The FTSE 100 fell 0.2%, while the midcap 250 index slipped 0.1%
UK stocks fell on Tuesday after stronger-than-expected jobs data supported the case for a big interest rate hike next month and as shares of online furniture retailer Made.com plunged after an earnings forecast cut.
The blue-chip FTSE 100 fell 0.2% in morning trade, while the domestically focussed midcap 250 index slipped 0.1% tracking Wall Street’s move overnight.
Britain’s unemployment rate held at 3.8% in the three months to May and the number of people in work rose by the most since the middle of 2021, data showed, suggesting the cost-of-living squeeze has not yet hit demand for staff.
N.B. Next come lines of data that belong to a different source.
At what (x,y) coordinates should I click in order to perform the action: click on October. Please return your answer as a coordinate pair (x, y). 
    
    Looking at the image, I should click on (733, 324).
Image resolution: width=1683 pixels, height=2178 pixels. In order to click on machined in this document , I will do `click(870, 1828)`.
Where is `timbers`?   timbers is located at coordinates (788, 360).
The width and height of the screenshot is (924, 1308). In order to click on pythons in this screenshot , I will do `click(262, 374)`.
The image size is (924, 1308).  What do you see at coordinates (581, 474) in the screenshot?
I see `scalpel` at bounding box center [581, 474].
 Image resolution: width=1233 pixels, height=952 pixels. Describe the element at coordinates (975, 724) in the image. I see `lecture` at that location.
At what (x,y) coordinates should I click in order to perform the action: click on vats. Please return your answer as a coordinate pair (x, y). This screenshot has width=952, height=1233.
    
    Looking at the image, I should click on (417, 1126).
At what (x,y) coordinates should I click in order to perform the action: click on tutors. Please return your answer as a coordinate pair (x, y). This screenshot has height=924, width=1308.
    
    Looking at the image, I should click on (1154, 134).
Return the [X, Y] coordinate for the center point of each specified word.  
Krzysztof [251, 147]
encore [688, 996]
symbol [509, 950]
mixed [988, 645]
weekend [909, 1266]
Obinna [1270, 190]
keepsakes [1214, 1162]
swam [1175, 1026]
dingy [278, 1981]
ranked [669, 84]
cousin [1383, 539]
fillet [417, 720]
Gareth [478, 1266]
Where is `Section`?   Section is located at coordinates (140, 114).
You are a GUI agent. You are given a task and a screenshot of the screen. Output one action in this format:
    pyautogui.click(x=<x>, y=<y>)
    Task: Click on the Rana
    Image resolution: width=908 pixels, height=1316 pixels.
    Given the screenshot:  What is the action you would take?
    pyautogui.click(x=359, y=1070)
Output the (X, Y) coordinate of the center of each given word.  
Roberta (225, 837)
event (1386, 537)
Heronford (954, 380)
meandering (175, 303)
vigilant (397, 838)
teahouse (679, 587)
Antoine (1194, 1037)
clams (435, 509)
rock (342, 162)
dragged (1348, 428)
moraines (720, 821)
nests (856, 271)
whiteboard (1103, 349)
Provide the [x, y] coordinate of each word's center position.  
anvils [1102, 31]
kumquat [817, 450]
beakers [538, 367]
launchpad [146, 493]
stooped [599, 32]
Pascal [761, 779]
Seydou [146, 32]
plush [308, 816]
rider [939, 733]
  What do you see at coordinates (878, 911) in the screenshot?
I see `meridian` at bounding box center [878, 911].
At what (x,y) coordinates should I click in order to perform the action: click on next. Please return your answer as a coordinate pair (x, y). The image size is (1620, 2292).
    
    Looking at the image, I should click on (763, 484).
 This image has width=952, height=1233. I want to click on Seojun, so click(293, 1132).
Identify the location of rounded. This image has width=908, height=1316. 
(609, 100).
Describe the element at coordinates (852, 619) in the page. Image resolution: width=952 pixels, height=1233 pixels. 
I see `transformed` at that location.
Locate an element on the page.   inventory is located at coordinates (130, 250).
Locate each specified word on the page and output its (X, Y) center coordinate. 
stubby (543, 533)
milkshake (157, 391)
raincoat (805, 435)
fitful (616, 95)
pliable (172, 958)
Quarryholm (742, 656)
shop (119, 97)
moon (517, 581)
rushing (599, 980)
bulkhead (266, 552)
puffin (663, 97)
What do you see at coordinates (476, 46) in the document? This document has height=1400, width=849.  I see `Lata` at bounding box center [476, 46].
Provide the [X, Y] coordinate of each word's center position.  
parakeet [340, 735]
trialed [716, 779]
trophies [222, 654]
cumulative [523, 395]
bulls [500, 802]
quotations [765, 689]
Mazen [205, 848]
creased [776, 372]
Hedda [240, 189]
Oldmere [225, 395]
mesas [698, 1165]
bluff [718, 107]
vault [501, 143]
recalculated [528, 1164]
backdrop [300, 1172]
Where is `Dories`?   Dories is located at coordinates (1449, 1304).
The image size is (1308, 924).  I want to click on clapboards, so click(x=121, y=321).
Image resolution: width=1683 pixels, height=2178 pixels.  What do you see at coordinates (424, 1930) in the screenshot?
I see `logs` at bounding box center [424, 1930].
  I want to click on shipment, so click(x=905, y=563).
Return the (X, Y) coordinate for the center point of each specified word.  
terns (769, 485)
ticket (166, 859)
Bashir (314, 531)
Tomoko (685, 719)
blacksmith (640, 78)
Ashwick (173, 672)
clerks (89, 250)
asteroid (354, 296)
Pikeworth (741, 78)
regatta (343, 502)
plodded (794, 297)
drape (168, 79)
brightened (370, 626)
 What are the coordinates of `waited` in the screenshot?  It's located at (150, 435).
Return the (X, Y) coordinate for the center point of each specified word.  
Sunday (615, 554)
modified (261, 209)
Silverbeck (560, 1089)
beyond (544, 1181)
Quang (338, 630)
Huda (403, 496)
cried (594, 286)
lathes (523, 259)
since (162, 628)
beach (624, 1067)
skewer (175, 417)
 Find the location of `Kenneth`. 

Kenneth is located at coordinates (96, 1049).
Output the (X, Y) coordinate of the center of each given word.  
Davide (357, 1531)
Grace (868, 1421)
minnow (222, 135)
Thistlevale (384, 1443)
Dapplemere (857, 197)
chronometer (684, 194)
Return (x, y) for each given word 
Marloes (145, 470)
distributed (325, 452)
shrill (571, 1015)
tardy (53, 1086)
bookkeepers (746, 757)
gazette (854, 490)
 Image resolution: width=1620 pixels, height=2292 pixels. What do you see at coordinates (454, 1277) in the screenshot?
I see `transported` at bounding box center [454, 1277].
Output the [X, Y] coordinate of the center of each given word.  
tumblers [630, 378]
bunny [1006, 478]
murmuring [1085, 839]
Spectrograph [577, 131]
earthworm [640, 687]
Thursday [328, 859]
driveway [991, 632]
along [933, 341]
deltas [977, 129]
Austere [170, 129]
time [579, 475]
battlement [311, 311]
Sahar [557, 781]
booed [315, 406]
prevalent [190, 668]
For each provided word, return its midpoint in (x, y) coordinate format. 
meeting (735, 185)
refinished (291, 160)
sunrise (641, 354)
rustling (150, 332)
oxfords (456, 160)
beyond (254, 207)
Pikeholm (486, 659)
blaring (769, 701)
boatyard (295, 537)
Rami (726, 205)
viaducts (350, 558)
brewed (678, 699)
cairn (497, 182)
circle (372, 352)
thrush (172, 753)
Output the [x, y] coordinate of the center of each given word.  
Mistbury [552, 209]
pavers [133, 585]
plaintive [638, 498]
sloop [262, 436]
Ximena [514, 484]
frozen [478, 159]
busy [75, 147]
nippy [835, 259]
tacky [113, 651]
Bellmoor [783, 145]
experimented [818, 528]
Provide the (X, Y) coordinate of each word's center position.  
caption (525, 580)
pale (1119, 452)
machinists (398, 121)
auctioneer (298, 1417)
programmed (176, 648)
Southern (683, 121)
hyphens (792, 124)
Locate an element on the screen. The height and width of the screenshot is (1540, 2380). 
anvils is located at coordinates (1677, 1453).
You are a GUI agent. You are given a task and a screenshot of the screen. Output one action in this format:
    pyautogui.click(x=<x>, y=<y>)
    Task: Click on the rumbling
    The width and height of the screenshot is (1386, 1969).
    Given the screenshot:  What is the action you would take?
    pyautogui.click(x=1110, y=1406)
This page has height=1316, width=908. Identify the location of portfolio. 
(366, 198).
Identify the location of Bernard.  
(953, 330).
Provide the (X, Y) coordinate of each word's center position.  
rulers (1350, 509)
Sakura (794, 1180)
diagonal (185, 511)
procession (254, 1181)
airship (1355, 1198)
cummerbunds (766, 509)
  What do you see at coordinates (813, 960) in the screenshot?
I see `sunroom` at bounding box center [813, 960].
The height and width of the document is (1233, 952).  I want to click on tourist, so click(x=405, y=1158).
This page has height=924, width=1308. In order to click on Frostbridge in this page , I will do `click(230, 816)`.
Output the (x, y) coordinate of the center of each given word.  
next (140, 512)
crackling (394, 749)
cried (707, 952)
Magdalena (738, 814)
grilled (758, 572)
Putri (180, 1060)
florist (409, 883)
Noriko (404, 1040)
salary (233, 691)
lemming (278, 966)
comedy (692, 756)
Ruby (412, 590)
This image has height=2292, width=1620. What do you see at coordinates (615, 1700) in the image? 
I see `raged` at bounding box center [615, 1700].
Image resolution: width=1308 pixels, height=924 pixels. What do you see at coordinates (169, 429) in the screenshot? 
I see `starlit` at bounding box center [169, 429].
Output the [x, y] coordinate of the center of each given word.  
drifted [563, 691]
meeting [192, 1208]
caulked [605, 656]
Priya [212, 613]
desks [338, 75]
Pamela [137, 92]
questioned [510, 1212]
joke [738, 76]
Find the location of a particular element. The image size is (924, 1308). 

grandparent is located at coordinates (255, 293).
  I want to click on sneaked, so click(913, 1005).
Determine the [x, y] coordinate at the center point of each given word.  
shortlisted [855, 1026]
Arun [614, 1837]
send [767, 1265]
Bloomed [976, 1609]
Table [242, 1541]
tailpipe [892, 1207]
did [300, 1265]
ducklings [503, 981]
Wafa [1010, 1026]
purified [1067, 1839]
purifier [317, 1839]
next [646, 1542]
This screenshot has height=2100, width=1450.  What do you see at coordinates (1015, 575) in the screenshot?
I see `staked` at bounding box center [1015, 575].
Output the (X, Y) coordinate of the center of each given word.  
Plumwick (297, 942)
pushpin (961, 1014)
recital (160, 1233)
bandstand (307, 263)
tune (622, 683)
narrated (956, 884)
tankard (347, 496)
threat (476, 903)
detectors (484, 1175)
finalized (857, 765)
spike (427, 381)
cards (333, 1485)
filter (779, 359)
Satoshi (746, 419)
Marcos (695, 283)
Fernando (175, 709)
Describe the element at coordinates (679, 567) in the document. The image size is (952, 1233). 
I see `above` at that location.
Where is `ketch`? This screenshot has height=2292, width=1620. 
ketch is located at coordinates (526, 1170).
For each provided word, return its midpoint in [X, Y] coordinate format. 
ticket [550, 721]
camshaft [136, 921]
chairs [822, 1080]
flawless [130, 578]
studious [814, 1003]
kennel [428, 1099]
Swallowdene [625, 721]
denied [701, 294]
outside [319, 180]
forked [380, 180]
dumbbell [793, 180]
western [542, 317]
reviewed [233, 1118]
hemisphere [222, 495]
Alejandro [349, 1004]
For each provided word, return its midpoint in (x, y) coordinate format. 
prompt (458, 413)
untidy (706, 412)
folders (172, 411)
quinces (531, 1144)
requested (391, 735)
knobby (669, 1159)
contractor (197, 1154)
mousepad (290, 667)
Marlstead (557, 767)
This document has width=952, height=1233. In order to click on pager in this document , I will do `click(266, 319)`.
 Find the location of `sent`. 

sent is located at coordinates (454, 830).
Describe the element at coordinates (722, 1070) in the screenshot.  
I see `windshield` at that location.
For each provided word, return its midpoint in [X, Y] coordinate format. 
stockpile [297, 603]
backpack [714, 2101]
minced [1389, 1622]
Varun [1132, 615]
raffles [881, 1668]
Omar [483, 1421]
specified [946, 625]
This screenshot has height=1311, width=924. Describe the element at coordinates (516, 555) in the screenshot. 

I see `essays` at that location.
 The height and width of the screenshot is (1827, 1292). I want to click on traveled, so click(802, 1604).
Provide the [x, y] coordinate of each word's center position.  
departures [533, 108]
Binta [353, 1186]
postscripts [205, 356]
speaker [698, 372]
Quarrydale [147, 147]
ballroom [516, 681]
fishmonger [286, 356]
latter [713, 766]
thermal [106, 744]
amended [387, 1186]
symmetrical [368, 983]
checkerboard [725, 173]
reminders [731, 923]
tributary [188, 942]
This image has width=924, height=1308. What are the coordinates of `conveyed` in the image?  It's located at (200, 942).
Traders were pricing in an 86% chance of an aggressive 50 basis point rate hike next month, with consumer prices and retail sales data due later this week likely offering fresh clues on inflation and health of the British consumer.
Investors will be surprised if they (BoE) don’t do a 50 basis points (bps) rate hike in August, said David Madden, market analyst at Equiti Capital.
For the June meeting, they only hiked by 25 bps. This time around, all the central banks around the world are not only hiking, but doing large hikes. The cost-of-living crisis is the absolute number one story in the UK, he said.
Among individual stocks, UK-listed shares of BHP Group slipped 1.2% after the global miner joined rival Rio Tinto in warning that a tight labour market, supply-chain snags and inflationary pressures would continue through fiscal 2023.
Money transfer company Wise jumped 12.7% after posting strong revenue growth.
Cybersecurity firm Darktrace Plc added 7.4% after it raised its full-year profit margin forecast on the back of steady customer growth.
The biggest decliner on the small-cap index was Made.com, which slumped 39.5% to a record low, after the company slashed its sales and earnings guidance for 2022, saying it did not expect an improvement in demand for big-ticket items any time soon.